Neural-Symbolic AI Approach to Humanoid Manipulation

By Alishba Imran

Twitter | Linkedin | Email 💬

👋 I'm Alishba, a 17-year-old who's passionate about using hardware & software to tackle problems in deep tech.

I've been working with Hanson Robotics (creators of Sophia the robot) to develop various deep learning techniques as a new way to automate manipulation tasks in humanoids/robots like Sophia. We're developing neural networks, for closed-loop grasping to ultimately develop neural symbolic AI approaches that improve our understanding and ability to grab novel objects in unstructured environments.

Robotic Perception

Before we get into the specifics, let's go over some of the key components in robotic perception. Robotic perception is the ability of robots to learn from sensory data and, based on learned models, to react and take decisions accordingly. It consists of three components: 1. perceive 2. comprehend and 3. reason about the surrounding environment

Key modules of a typical robotic perception system are: sensory data processing (focusing here on visual and range perception); data representations specific for the tasks at hand; algorithms for data analysis and interpretation (using AI/ML methods); and planning and execution of actions for robot-environment interaction.
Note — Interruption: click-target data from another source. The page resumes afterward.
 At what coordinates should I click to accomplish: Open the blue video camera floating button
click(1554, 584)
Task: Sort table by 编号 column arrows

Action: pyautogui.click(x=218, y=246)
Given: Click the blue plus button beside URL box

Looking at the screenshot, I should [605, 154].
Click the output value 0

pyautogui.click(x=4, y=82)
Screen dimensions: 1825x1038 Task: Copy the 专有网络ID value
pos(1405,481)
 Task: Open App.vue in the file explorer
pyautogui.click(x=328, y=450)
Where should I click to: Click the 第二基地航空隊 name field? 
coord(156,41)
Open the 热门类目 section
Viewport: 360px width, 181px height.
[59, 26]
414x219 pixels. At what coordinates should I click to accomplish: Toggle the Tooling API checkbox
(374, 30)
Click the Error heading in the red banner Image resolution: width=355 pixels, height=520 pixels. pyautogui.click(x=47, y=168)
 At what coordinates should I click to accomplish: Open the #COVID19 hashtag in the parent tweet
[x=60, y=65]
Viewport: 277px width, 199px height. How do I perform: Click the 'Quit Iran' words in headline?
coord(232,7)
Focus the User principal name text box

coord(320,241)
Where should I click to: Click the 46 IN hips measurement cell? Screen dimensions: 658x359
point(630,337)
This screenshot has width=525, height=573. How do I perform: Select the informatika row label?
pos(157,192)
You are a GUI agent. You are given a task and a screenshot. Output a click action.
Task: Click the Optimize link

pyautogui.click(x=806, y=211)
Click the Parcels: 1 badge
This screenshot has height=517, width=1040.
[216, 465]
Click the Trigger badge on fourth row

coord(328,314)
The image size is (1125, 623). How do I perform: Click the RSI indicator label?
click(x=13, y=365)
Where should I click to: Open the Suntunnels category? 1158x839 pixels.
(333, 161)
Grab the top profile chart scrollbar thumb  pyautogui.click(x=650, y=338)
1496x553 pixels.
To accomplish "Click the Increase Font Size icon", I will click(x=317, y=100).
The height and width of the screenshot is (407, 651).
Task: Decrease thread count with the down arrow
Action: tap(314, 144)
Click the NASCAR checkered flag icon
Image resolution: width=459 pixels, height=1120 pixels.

Sensor-based environment representation/mapping

Data from sensors are super key in robotic perception and it can come from a single or multiple sensors, usually mounted onboard the robot or from external cameras mounted on.

Sensor-based environment mapping includes the acquisition of a metric model and its semantic interpretation. This semantic mapping process includes reasoning on volumetric occupancy and occlusions, or identifying, describing objects to enable reasoning and inference regarding the real-world environment where the robot operates.

Grasping Task

Robotic grasping is one of the most fundamental robotic manipulation tasks: before interacting with objects in the world, a robot starts by grasping them.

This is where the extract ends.